• **Work to complete**
From the Google App Engine text, transcribe the passage between "Not only does" and "application design choices.", inclusive.

===== Text =====

Translating this to a normal Django view involves only one change: Snippets.all().order("-entry_time')[:5] becomes Snippets.all().order_by('-entry_time')[:5]. That is the comforting side of the Google App Engine: in most cases someone used to Django can simply start coding with occasional glimpses at the documentation. However, that doesn't really tell the whole story. Fortunately, I'm in a storytelling mood, so we'll delve a bit deeper than the superficial "It's the Same Damn Thing" angle1.
Actually, it turns out that really addressing the differences here involves telling two stories: the first is a short one about the Google App Engine platform, and the second is a longer one looking at Django on the Google App Engine.
The Google App Engine Platform
The platform is the real attraction of the App Engine. This is because Google has made it amazingly simple to develop and deploy applications. If the Google App Engine had instead been free access to world-class dedicated servers, I don't think it would be nearly as appealing to developers2 as the present incarnation.
Quite simply, the platform handles all the messiness of deployment for you (what was my PostgreSQL username again, and what did I name the tables, and why did SSH stop accepting my key for automatic login anyway?). Its difficult to believe how easy the deployment process is. You fill in a simple YAML file, and then run a simple command at the command line. Or, you can use an even simpler GUI to handle the deployment. The upload and syncing may take a minute or two, but your involvement is all of five seconds long, and utterly painless.
Not only does GAE free you from most of the difficulties of deployment, it also shields you from many of the details of managing scaling. You won't be setting up servers or sharding your database, instead you'll just pay more money to Google. Or, at least that is the dream scenario of using BigTable instead of cluster of relational databases. Exactly how well the scaling will work out has yet to be seen, and the keys to successful scaling (or at minimum the keys to failure) will still be firmly in the hands of the developers and their application design choices.
This will be an interesting area to watch once several GAE applications become successful and start placing higher demands on the platform. Also--as a brief aside--there is definitely an open niche for a few rocking tutorials on how to design models for BigTable.
Google Accounts & Mail
Another benefit, although probably far less important in the long run, is the ability to integrate with Google Accounts and send email via Google's mail servers. For applications oriented towards technical users, the former is a great feature, since most people in that group will already have a Google account3. In less technical user groups, I suspect the penetration of Google accounts is much lower, but it will still be a helpful option.

===== Source excerpt =====

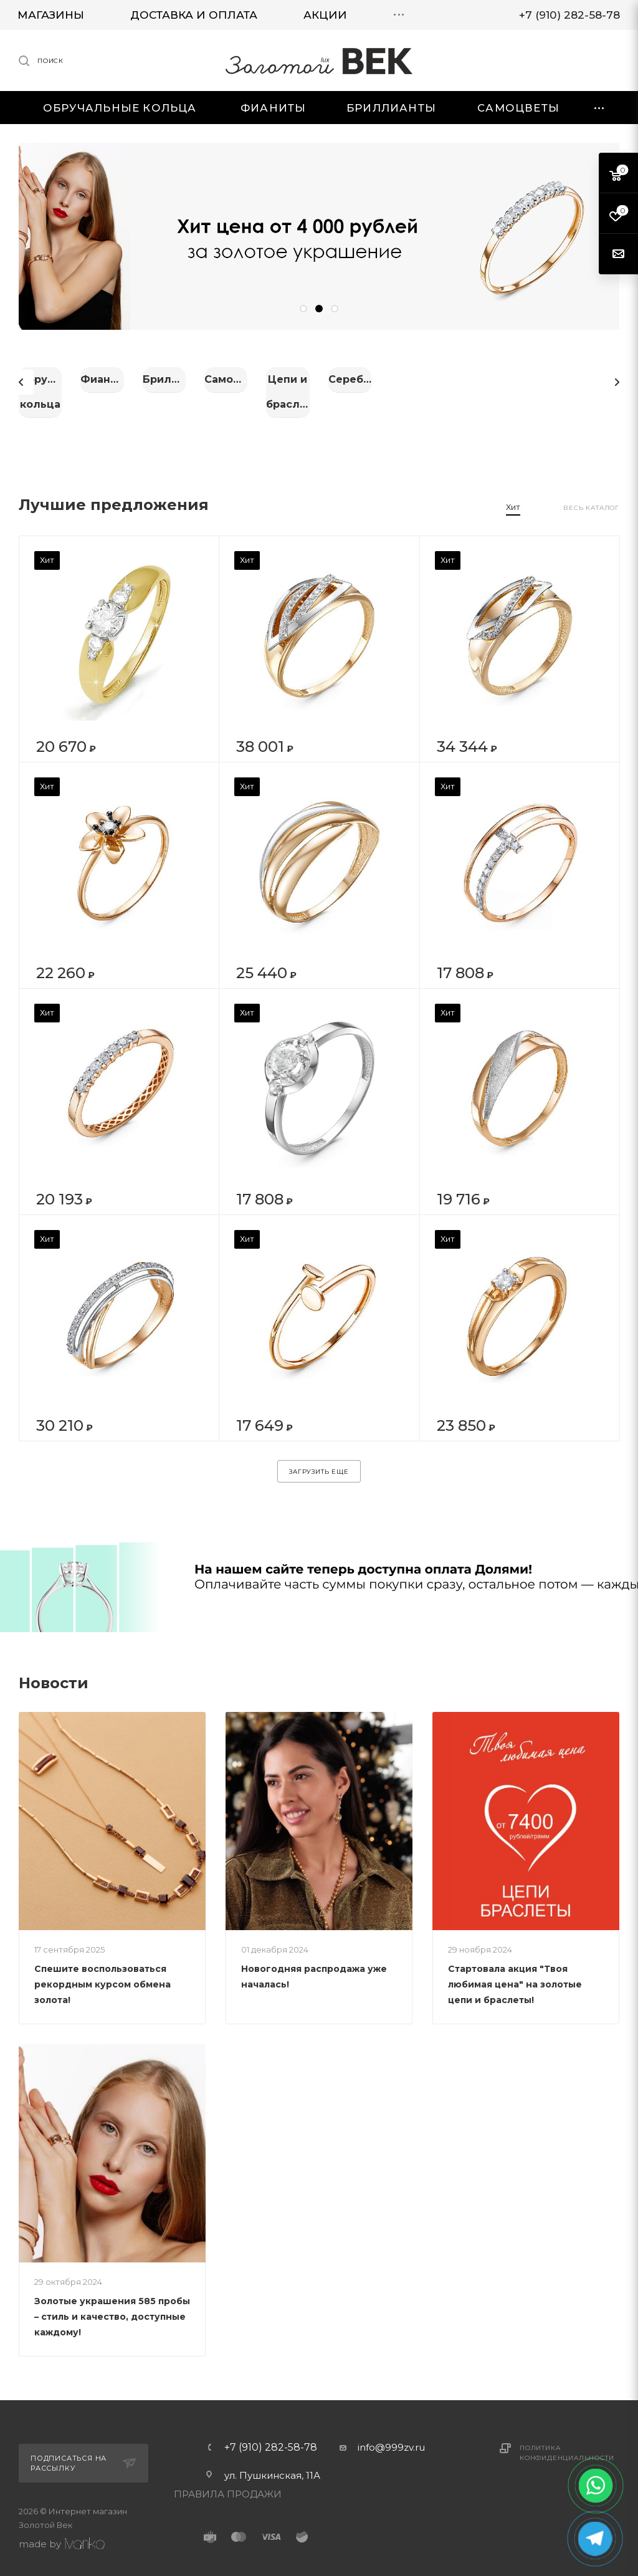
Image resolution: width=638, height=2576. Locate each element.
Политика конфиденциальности (567, 2440)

=====

• **Reply**
Not only does GAE free you from most of the difficulties of deployment, it also shields you from many of the details of managing scaling. You won't be setting up servers or sharding your database, instead you'll just pay more money to Google. Or, at least that is the dream scenario of using BigTable instead of cluster of relational databases. Exactly how well the scaling will work out has yet to be seen, and the keys to successful scaling (or at minimum the keys to failure) will still be firmly in the hands of the developers and their application design choices.